NUYENMy sister and I plan on coming home earlier in November in an attempt to avoid any possible crowds that will be traveling during the Thanksgiving season. And then we're going to stay for more than a month so that we can celebrate Christmas without having to travel back and forth.
NNAMDIWell, many people are staying put for Thanksgiving and celebrating in smaller ways. What will that mean for Thanksgiving food traditions? It's my understanding, I hear big turkeys aren't going to sell well this year. First you, Ruth Tam.
TAMWell, that makes sense, but if I stay here, I definitely plan on doing a big Thanksgiving dinner, though. You know, I still want to have all my traditional dishes and fixings, but it obviously won't be for, you know, double-digit attendees. And I love the idea from one of the callers earlier that we heard from in terms of donating the money that you would spend on a big meal to causes that we care about to make sure that folks have, you know, the food and the shelter that they need during this time. Though I think that that should be happening the rest of the year, too.

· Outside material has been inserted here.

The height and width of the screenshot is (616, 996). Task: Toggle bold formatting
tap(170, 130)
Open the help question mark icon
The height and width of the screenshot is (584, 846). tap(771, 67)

TAMBut, yeah, I think this year maybe it's like, you know, I can't lean on my mom to make the sweet potato casserole dish that she normally makes with the mini marshmallows on top. That's going to be something that I have to make. So, now, you know, when I go home, I'm in charge of the mashed potatoes and, you know, people are in charge of different things. And now when I have to make them myself, you know, I have to, like, take on the role of my dad and my mom and my siblings and kind of have to fill in for all the dishes that they would normally do. And so, it's about just trying to be honest with myself whether I want to take that on, or if I want to do it my own way. (laugh)
NNAMDISame question to you, Suzanne: Thanksgiving food traditions this year going to be a little different?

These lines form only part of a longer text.